What is wasted spark ignition




















Since waste sparks use almost as much energy as ignition sparks, a waste spark engine will waste almost as much fuel again! And this is just at idle! Two-stroke engines do not have wasted sparks, because they do not have an exhaust stroke. On a two-stroke engine, there is a compressed fuel-air mixture to ignite at top-dead-center on every revolution. Because the coil fires the spark plug on the exhaust stroke as well, it is appropriately named 'wasted spark ignition'. In effect, the spark plugs fire simultaneously and twice as often.

One of the two paired spark plugs is always negative polarity while the other spark plug is always positive polarity. Negative polarity means the spark plug's center electrode is negatively charged and its ground electrode is positively charged.

Positive polarity is the opposite.

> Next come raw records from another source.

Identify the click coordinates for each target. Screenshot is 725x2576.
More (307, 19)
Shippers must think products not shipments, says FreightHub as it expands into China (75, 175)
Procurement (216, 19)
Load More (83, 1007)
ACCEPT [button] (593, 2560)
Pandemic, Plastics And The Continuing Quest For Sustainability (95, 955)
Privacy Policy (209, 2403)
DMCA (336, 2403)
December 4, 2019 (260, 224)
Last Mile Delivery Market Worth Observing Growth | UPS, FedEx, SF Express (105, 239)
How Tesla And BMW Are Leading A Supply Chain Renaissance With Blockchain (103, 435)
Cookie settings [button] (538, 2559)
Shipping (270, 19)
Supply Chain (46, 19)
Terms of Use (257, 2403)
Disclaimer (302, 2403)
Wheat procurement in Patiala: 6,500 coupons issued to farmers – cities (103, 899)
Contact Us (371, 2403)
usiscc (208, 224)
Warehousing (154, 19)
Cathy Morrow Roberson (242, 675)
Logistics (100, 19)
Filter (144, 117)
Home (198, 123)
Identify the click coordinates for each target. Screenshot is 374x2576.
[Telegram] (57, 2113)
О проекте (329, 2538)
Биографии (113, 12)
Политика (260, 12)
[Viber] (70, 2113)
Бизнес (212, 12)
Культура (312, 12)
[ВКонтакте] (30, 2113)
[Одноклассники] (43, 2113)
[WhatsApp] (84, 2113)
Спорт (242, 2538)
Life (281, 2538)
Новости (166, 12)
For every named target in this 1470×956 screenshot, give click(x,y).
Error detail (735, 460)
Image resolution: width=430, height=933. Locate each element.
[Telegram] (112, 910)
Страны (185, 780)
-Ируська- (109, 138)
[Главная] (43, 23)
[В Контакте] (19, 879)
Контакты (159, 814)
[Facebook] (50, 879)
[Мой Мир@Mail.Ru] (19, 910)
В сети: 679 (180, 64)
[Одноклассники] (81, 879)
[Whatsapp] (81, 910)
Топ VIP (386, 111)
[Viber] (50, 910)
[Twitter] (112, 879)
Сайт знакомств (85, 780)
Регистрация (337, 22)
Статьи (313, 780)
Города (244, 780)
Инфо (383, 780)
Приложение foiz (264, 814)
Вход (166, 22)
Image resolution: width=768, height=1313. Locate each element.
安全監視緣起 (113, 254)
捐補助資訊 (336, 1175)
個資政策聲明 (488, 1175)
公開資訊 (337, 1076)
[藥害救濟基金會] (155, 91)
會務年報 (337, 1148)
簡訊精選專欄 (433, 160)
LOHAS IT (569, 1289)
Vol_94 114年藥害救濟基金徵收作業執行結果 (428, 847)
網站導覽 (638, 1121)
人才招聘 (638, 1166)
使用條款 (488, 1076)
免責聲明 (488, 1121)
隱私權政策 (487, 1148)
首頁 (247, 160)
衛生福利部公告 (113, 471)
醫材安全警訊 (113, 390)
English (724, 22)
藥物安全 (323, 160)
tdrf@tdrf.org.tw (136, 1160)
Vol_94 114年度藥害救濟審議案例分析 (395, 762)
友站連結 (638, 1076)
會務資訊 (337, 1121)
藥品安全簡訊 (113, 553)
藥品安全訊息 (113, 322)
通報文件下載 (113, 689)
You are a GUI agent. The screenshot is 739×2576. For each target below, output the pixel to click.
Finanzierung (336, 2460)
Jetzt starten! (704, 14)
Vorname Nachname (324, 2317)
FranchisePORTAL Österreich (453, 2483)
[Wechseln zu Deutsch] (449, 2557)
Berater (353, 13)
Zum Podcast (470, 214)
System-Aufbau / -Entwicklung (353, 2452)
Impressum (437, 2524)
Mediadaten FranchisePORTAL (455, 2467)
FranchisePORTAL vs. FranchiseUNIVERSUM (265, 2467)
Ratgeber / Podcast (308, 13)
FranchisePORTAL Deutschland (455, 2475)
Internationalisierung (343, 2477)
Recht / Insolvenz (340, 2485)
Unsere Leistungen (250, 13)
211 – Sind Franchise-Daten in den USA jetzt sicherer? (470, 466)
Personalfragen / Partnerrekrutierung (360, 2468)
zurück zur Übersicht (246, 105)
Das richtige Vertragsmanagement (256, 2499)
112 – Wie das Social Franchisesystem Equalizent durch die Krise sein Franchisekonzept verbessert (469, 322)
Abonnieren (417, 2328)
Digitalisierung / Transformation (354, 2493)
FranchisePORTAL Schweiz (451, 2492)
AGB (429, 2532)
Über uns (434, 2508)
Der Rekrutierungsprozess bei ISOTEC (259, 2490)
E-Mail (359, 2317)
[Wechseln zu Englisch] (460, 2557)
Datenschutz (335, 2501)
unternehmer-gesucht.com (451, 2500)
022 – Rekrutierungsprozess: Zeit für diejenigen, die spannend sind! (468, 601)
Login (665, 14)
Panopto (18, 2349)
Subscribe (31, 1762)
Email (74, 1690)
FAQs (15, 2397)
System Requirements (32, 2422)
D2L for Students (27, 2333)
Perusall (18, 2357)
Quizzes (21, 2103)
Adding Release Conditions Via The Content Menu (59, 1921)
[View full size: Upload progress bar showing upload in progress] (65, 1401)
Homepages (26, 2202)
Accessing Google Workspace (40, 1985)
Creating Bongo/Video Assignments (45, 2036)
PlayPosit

The earliest DIS featured a bank of coils; one coil for every two cylinders. Each pair of coils would provide power to two spark plugs. Each of the two paired coils would fire the paired spark plugs simultaneously, one on the compression stroke and the other on the exhaust stroke.

It is important to know that in a waste spark ignition system that spark plug electrode wear occurs differently based on the polarity.

The ignition module, located in the ECM or in the coil itself, controls on-time dwell. Limiting the amount of dwell reduces unwanted heat when demand is low but still provides full saturation for acceleration, a heavy load, and passing.